Um homem cansado fumava seu cigarro refestelado ao sofá, ouvia um pouco de jazz e não pensava em nada; Miles Davis, o inigualável músico americano, preparava seu organismo para uma vindoura noite de prazer. A atmosfera era cálida, desaconselhava as formalidades de qualquer andrajo ou vestimenta; em uma espécie de convite, o calor exortava-o à nudez. Não era belo, tampouco repugnante, tinha alguns atrativos capazes de seduzir mulheres mais liberais, apesar de magro possuía um corpo atlético, bem definido. Três baganas já pendiam sobre o cinzeiro, sua vitrola sibilava o ar com um doce almíscar sonoro de Blue in Green, criando um clima perfeito para possíveis relaxamentos sexuais. De olhos fechados, aguardava, dentro de uma tranquilidade incomum, ansioso e apoplético; seus movimentos eram delicados, sincronizados, quase poéticos; levava o cigarro à comissura dos lábios, inspirava a fumaça para depois soltá-la, tentando criar figuras mágicas, inebriadas pela falta de pudor. A silhueta de uma fêmea bem delineada e ungida por seu recrudescente desejo podia ser contemplada, aos poucos, naquela sala enfumaçada; sua visão, neste instante de relaxada concupiscência, turvava-se, prejudicando a lucidez aparente dos seus sentidos inconsequentes. Por mais alguns segundos o homem alcançaria o nirvana sexual, um gênero de orgasmo singelo, união singular entre lentos fluxos cerebrais e intensas atividades testiculares, explosão de calmaria e volúpia, silencioso gozo meditativo e visceral, no entanto a campainha interrompeu as engrenagens performáticas de nicotina que auxiliavam seu exercício masturbatório; abriu os olhos contente, sua parceira havia chegado.
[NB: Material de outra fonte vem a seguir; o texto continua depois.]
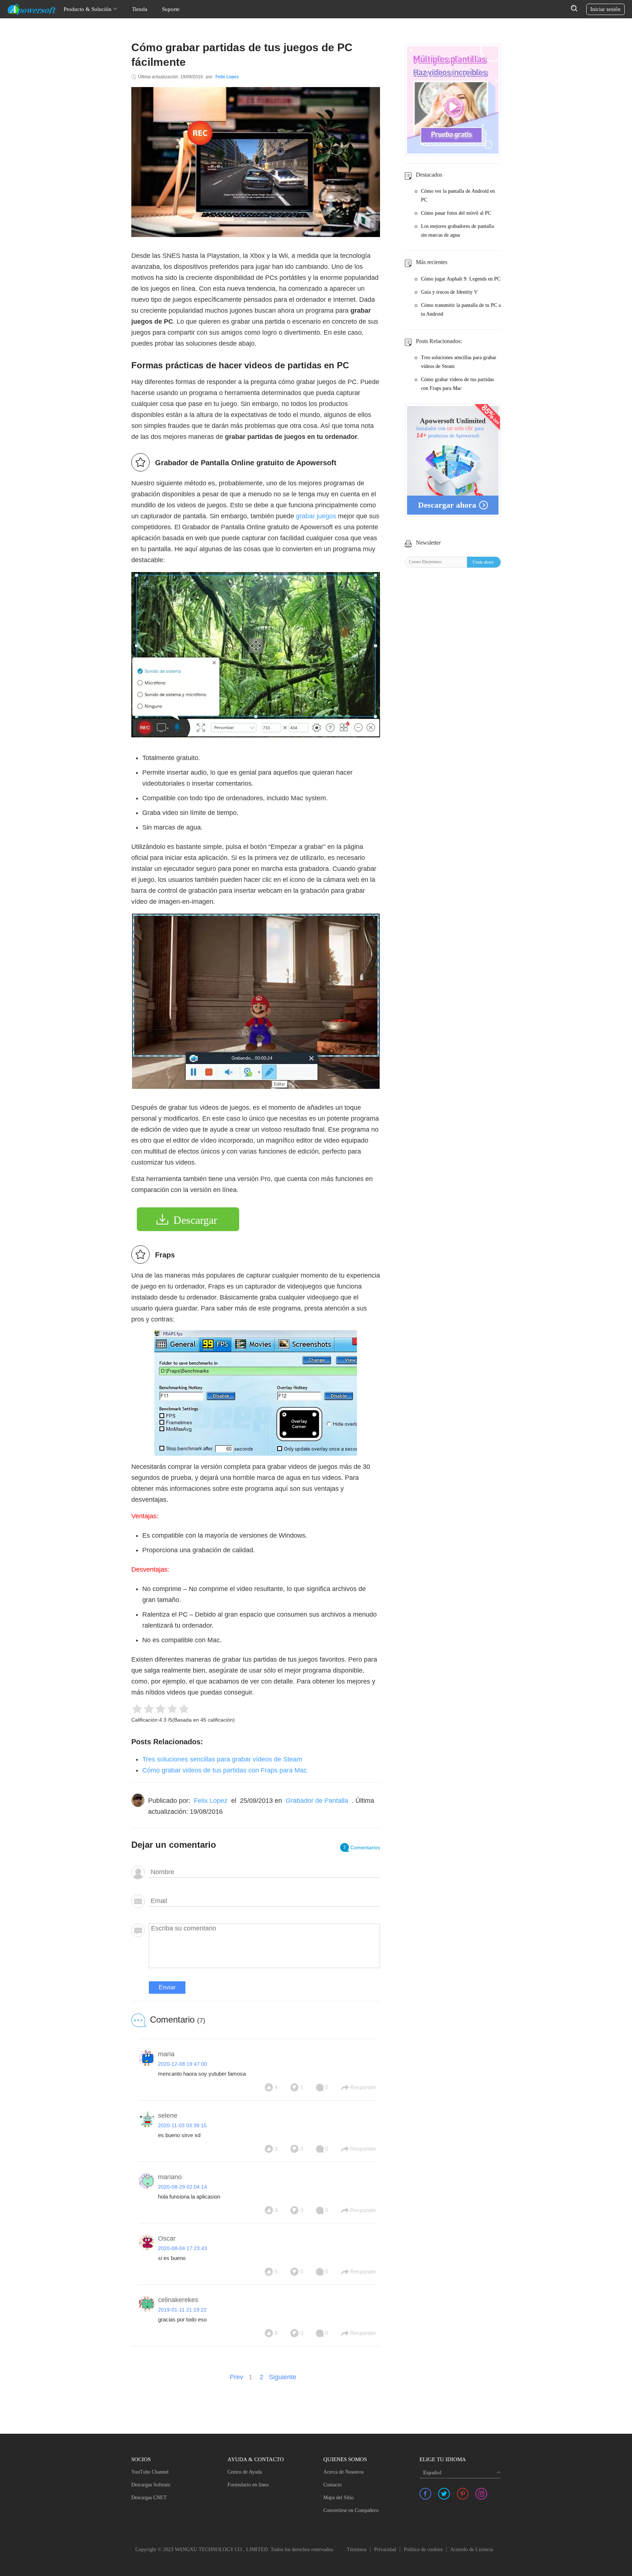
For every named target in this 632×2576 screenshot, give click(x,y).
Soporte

Ela era ruiva, de altura mediana, pele muito clara com algumas charmosas sardas, sua iris era verde água, brilhavam com a menor luminosidade. Eles não trocaram palavras, ela, à semelhança de seu parceiro, ficou nua, despiu-se em alguns segundos. Ao visualizá-la o homem percebeu a opulência da maior criação divina, a mulher exibia curvas exuberantes, seios belos que cabiam na palma de suas mãos, ombros largos porém delicadamente femininos. Seu ventre lascivo, naquele momento, anunciava a chegada de profetas libidinosos, mas, antes de qualquer contato corporal, eles dariam as boas vindas ao deus Baco. Duas taças de vinho tinto foram servidas pelo másculo corpo que instantes atrás fundia seu membro à fumaça de seus pensamentos; beberam ainda em silêncio, apenas o LP de Kind of Blue agitavam o ar em invisíveis e magistrais ondas sonoras. Entrementes, ela, aproximando-se dele, soprou em seus ouvidos, como uma atriz bem treinada, vogais desesperadas que ansiavam o limite, a fronteira do prazer, o pináculo do desejo.

Seus lábios se tocaram, chuvas de saliva misturavam-se pelos portais da linguagem, as línguas entrelaçavam-se como se tentassem perfurar os poros do paladar alheio; naqueles centímetros de tempo, todos os idiomas eram pronunciados, as vozes se entendiam em ardente volúpia, palavras transformavam-se em chamas que precisavam ser apagadas, ambos, naquela suposta realidade, eram bombeiros e vítimas. A conexão dos orifícios alimentares, saciava a insaciável fome dos dois, longos períodos de asfixia eram compensados pelo deleite de um beijo inigualável; o homem era leniente com a perversão feminina, a mulher, ao contrário, resistia mesmo provocando sua virilidade. Aos poucos o prazer incendiário, causado pelas deletérias chispas dos lábios momentaneamente apaixonados, sofria uma ousada mutação, uma espécie de estupro bucal compartilhado; as línguas lutavam por mais espaço, sufocando e torturando as gengivas os dentes e a própria garganta, elas se acusavam simultaneamente sem que, no entanto, houvesse qualquer vencedor; o lucro auferido seria distribuído pelos corpos intransigentes, cada qual possuía a mesma porcentagem de ações, ninguém era o sócio majoritário.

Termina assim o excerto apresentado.